→ **EXERCISE**
Could you print the following lines word for word, all of them, without changing anything?

→ **EXERCISE MATERIAL**
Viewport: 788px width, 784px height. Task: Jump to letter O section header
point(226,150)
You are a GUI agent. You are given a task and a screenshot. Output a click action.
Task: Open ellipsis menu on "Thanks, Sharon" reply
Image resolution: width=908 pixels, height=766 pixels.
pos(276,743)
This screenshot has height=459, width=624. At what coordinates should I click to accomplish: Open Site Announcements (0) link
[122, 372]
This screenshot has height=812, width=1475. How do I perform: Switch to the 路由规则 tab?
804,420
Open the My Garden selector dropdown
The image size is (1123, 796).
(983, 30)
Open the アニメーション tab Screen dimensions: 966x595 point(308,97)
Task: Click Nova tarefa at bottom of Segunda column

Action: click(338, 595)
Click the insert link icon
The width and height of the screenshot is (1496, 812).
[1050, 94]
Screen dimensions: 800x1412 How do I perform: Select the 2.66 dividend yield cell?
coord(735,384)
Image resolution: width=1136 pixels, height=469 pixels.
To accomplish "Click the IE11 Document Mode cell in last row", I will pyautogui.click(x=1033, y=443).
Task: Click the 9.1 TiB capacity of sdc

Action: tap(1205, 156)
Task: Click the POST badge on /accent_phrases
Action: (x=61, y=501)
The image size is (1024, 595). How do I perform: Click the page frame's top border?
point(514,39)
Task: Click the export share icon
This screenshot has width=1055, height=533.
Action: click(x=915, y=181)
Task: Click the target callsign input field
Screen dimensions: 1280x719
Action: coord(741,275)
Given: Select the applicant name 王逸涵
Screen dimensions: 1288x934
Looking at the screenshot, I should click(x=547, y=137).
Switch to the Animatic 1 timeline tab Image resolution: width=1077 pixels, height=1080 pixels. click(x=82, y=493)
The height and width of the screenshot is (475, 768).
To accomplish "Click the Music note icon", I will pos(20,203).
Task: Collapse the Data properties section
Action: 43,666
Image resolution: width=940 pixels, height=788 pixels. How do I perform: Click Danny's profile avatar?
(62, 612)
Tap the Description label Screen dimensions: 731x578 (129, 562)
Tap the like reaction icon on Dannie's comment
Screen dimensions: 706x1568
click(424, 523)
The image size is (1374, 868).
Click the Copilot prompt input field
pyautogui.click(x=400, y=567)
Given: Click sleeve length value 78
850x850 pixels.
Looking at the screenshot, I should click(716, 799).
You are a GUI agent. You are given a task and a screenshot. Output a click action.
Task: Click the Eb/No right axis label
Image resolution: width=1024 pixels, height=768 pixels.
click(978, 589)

→ **FULL ANSWER**
Viewport: 788px width, 784px height. Task: Jump to letter O section header
point(226,150)
You are a GUI agent. You are given a task and a screenshot. Output a click action.
Task: Open ellipsis menu on "Thanks, Sharon" reply
Image resolution: width=908 pixels, height=766 pixels.
pos(276,743)
This screenshot has height=459, width=624. At what coordinates should I click to accomplish: Open Site Announcements (0) link
[122, 372]
This screenshot has height=812, width=1475. How do I perform: Switch to the 路由规则 tab?
804,420
Open the My Garden selector dropdown
The image size is (1123, 796).
(983, 30)
Open the アニメーション tab Screen dimensions: 966x595 point(308,97)
Task: Click Nova tarefa at bottom of Segunda column

Action: click(338, 595)
Click the insert link icon
The width and height of the screenshot is (1496, 812).
[1050, 94]
Screen dimensions: 800x1412 How do I perform: Select the 2.66 dividend yield cell?
coord(735,384)
Image resolution: width=1136 pixels, height=469 pixels.
To accomplish "Click the IE11 Document Mode cell in last row", I will pyautogui.click(x=1033, y=443).
Task: Click the 9.1 TiB capacity of sdc

Action: tap(1205, 156)
Task: Click the POST badge on /accent_phrases
Action: (x=61, y=501)
The image size is (1024, 595). How do I perform: Click the page frame's top border?
point(514,39)
Task: Click the export share icon
This screenshot has width=1055, height=533.
Action: click(x=915, y=181)
Task: Click the target callsign input field
Screen dimensions: 1280x719
Action: coord(741,275)
Given: Select the applicant name 王逸涵
Screen dimensions: 1288x934
Looking at the screenshot, I should click(x=547, y=137).
Switch to the Animatic 1 timeline tab Image resolution: width=1077 pixels, height=1080 pixels. click(x=82, y=493)
The height and width of the screenshot is (475, 768).
To accomplish "Click the Music note icon", I will pos(20,203).
Task: Collapse the Data properties section
Action: 43,666
Image resolution: width=940 pixels, height=788 pixels. How do I perform: Click Danny's profile avatar?
(62, 612)
Tap the Description label Screen dimensions: 731x578 (129, 562)
Tap the like reaction icon on Dannie's comment
Screen dimensions: 706x1568
click(424, 523)
The image size is (1374, 868).
Click the Copilot prompt input field
pyautogui.click(x=400, y=567)
Given: Click sleeve length value 78
850x850 pixels.
Looking at the screenshot, I should click(716, 799).
You are a GUI agent. You are given a task and a screenshot. Output a click action.
Task: Click the Eb/No right axis label
Image resolution: width=1024 pixels, height=768 pixels.
click(978, 589)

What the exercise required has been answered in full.